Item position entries
§

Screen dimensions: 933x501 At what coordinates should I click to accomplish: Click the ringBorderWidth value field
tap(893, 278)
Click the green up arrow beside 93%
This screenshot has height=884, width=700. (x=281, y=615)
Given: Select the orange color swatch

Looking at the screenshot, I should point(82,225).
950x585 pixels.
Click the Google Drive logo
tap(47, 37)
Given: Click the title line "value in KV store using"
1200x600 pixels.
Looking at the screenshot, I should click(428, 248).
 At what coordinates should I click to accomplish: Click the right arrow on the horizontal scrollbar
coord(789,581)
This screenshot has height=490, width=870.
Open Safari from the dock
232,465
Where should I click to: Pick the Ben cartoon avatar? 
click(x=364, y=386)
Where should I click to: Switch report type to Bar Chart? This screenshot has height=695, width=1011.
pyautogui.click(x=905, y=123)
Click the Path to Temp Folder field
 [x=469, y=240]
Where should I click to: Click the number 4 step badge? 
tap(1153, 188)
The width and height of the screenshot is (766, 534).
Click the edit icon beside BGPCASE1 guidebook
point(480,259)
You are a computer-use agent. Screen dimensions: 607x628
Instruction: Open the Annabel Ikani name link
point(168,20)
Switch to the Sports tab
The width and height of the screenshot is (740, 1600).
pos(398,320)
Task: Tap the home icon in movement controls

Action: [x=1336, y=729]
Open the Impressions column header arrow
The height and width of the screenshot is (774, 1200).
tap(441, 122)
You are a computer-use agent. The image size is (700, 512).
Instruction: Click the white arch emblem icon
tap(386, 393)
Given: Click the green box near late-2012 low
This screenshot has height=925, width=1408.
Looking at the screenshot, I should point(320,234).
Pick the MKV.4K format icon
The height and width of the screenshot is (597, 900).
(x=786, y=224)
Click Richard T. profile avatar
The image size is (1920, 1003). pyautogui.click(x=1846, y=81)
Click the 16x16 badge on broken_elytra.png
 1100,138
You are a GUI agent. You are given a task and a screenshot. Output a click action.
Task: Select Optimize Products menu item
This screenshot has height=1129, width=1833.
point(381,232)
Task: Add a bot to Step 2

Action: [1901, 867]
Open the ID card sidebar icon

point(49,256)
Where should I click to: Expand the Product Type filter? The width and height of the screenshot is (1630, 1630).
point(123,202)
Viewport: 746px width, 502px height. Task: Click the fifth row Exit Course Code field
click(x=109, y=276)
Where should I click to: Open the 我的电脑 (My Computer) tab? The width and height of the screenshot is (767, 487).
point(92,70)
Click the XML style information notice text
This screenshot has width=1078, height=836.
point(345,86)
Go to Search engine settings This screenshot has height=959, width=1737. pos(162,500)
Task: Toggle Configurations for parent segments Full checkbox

§

# [Exercise instructions]
Render the part of the items that starts with the line containing "Go to Search" and runs through the end of the items as a JSON list of strings, one string per line, with blank lines left out.

# [Answer for the task]
[
  "Go to Search engine settings This screenshot has height=959, width=1737. pos(162,500)",
  "Task: Toggle Configurations for parent segments Full checkbox"
]